Description
The zero-shot classification pipeline has becomes very popular on Hugging Face. It allows you to classify a text in any category without having to fine-tune a model for the specific classification task you are interested in.
The zero-shot pipeline is based on models trained on Natural Language Inference (NLI). This project will train a new NLI model, which can then be used in the zero-shot classification pipeline.
Model(s)
Any base-model can be used. Since there are already several NLI models on the model hub, I suggest to train a new model based on Microsoft’s DeBERTa-v3 model. Version three was only published few weeks ago and can outperform larger models (see an example here).

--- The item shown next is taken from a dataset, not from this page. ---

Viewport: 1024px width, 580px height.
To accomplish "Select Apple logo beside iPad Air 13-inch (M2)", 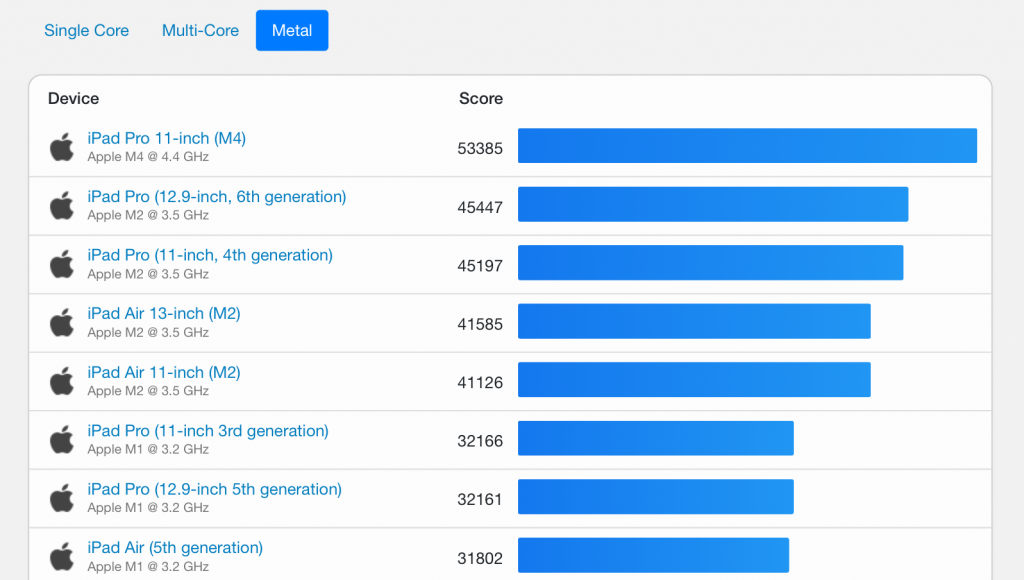I will point(62,323).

We can probably create a new SOTA NLI model with the new DeBERTa version and enough NLI data.
Datasets
Established NLI datasets include:
MultiNLI
SNLI
ANLI
Other interesting NLI datasets include:
FEVER-NLI
DocNLI
LingNLI
More datasets can be included!
Challenges
- NLI models can be trained as either 3-class classifiers (entailment/neutral/contradiction) or as 2-class classifiers (entailment/not_entailment). Both setups have different advantages and disadvantages
- There is a lot of NLI data (2 mio++ texts in the datasets linked above), which makes training computationally expensive. Optimising the training pipeline is a challenge.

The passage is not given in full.